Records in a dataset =

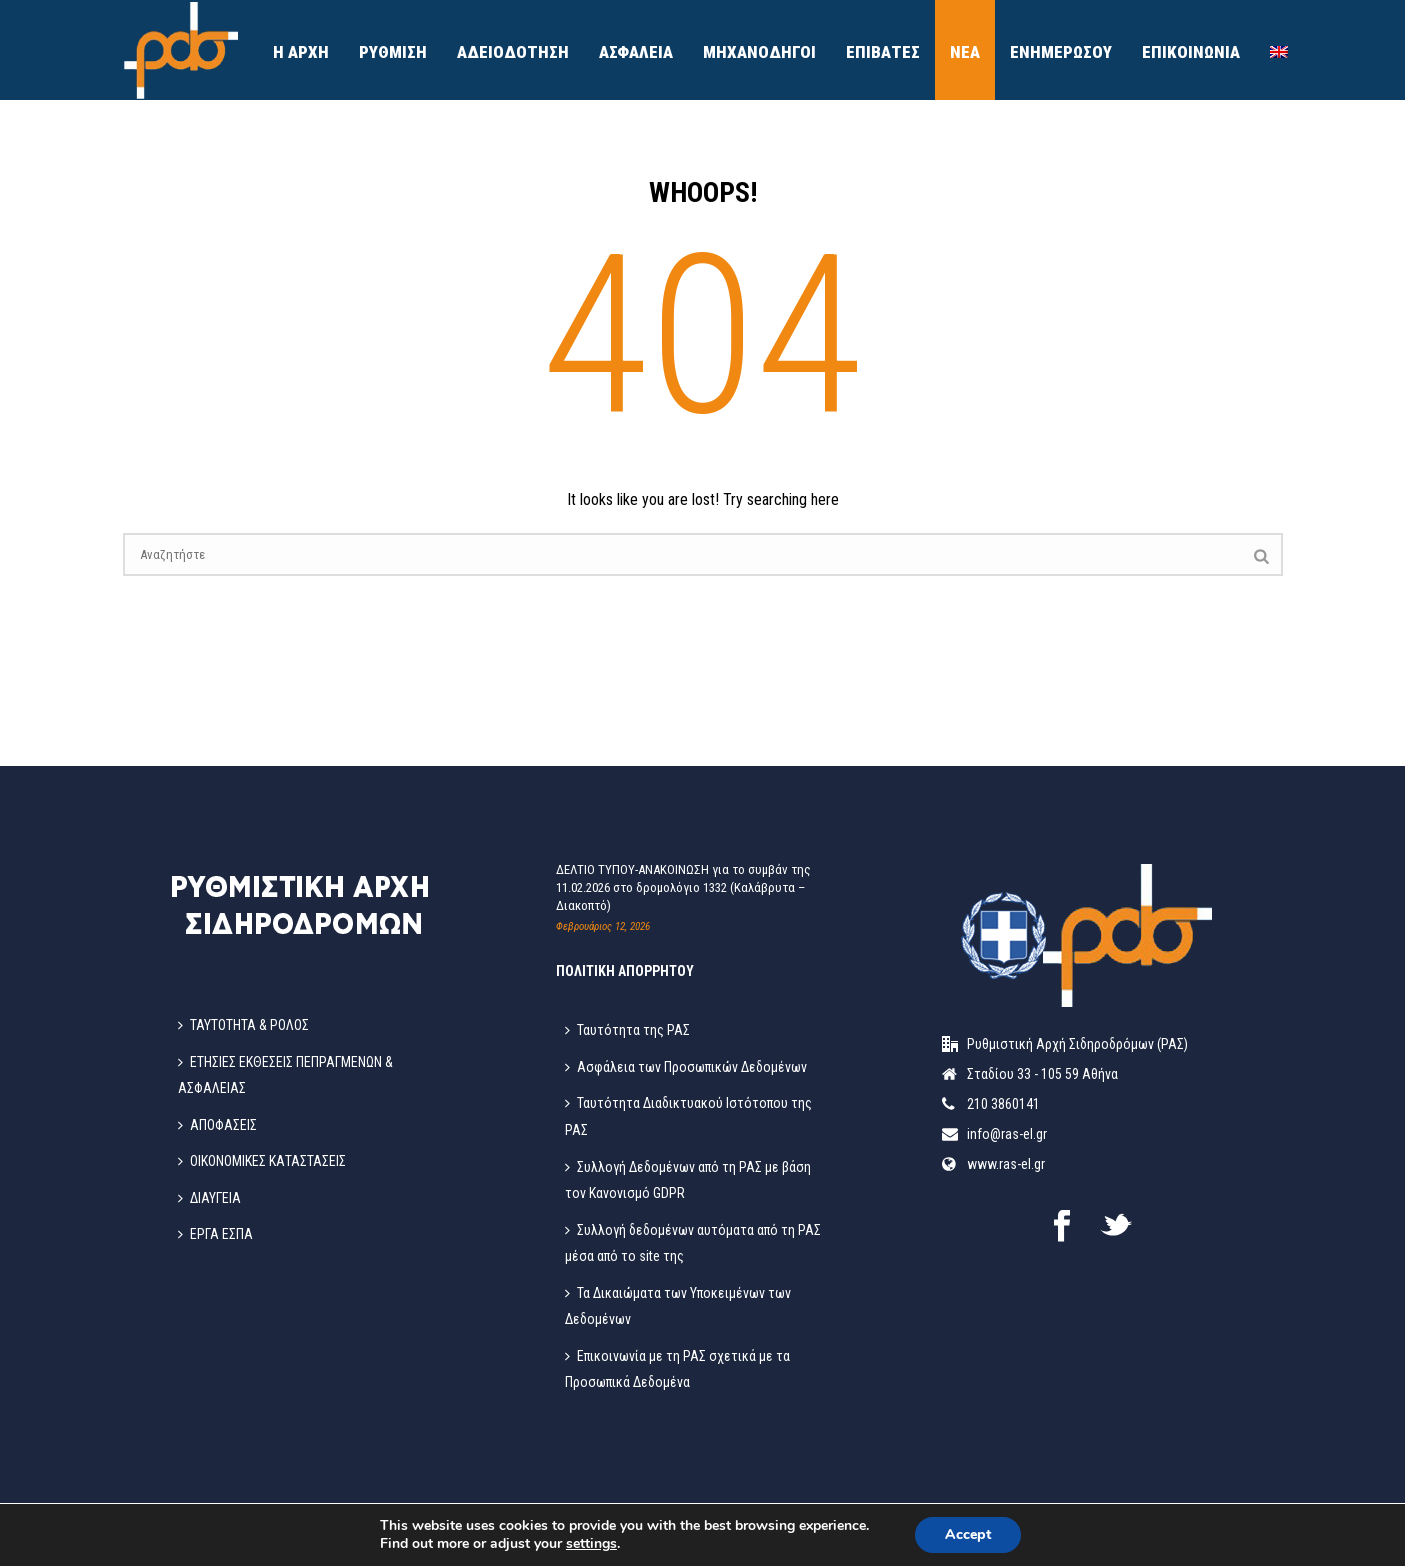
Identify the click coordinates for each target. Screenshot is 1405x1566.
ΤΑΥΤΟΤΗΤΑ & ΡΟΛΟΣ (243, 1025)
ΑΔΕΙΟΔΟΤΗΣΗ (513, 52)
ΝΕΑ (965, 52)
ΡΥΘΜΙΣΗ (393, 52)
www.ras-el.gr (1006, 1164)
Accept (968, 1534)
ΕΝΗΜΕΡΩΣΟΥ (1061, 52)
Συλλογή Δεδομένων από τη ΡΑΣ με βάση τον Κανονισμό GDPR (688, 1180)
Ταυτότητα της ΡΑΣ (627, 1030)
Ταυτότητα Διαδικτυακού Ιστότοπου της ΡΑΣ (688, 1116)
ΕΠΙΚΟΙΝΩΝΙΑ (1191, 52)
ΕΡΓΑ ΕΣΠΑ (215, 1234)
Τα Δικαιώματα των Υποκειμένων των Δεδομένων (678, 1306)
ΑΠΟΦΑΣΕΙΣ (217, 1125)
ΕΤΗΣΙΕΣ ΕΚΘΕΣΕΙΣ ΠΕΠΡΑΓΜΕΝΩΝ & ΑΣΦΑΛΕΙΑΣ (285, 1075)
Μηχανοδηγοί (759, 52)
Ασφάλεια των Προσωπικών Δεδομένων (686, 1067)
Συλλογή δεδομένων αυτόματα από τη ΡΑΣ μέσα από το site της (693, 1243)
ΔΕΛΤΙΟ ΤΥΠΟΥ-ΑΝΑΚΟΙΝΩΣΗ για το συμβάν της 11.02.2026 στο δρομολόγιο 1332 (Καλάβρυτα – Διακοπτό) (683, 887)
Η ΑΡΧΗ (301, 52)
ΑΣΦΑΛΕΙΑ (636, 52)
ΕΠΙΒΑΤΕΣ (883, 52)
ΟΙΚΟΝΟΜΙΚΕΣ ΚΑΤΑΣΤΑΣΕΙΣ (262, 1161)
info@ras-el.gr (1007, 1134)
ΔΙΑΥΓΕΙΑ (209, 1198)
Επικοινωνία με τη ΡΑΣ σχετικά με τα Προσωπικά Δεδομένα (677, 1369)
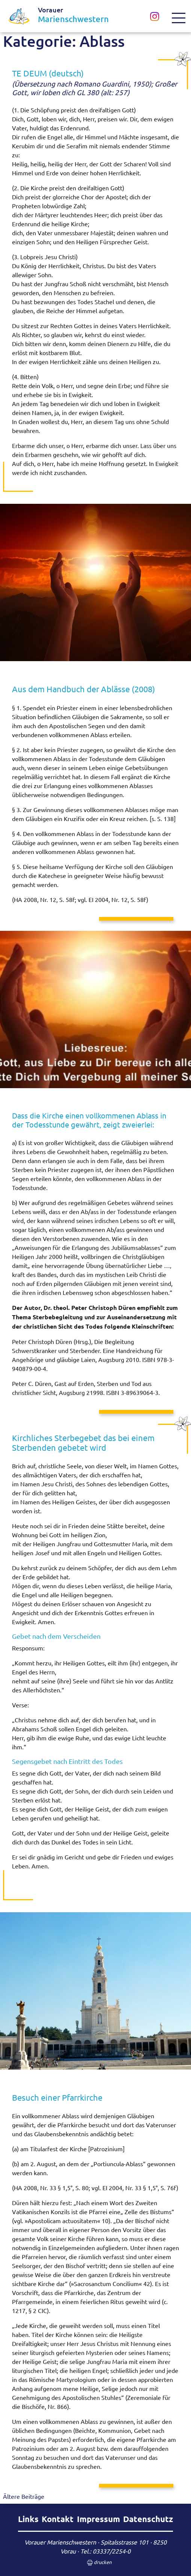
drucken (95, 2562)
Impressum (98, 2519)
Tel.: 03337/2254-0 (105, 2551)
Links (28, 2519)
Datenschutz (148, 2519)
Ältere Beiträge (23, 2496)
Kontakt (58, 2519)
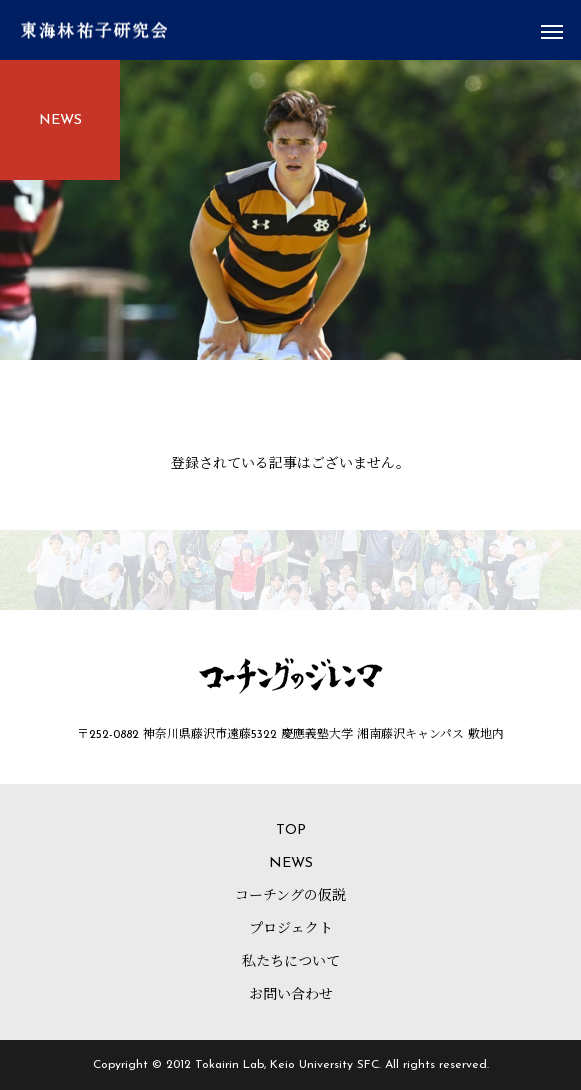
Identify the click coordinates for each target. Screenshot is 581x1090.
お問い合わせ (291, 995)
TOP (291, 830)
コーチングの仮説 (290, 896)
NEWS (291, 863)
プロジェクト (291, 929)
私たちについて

Exercise directions =
Reproduce every line of the entries, from their start down to the line containing "Συλλογή δεδομένων αυτόματα", with the requests included and -140 added to each number of the click coordinates in the answers. Do not include the pictures.

Task result =
Identify the click coordinates for each target. Screenshot is 1405x1566.
ΤΑΥΤΟΤΗΤΑ & ΡΟΛΟΣ (103, 885)
ΑΔΕΙΟΔΟΤΗΣΗ (373, -88)
ΝΕΑ (825, -88)
ΡΥΘΜΙΣΗ (253, -88)
www.ras-el.gr (866, 1024)
Accept (828, 1394)
ΕΝΗΜΕΡΩΣΟΥ (921, -88)
Συλλογή Δεδομένων από τη ΡΑΣ με βάση τον Κανονισμό GDPR (548, 1040)
Ταυτότητα της ΡΑΣ (487, 890)
Ταυτότητα Διαδικτυακού Ιστότοπου της ΡΑΣ (548, 976)
ΕΠΙΚΟΙΝΩΝΙΑ (1051, -88)
ΕΡΓΑ ΕΣΠΑ (75, 1094)
Τα Δικαιώματα των Υποκειμένων των Δεδομένων (538, 1166)
ΑΠΟΦΑΣΕΙΣ (77, 985)
ΕΤΗΣΙΕΣ ΕΚΘΕΣΕΙΣ ΠΕΠΡΑΓΜΕΝΩΝ & ΑΣΦΑΛΕΙΑΣ (145, 935)
Μηχανοδηγοί (619, -88)
Ασφάλεια των Προσωπικών Δεδομένων (546, 927)
Συλλογή δεδομένων αυτόματα από τη ΡΑΣ μέσα από το site της (553, 1103)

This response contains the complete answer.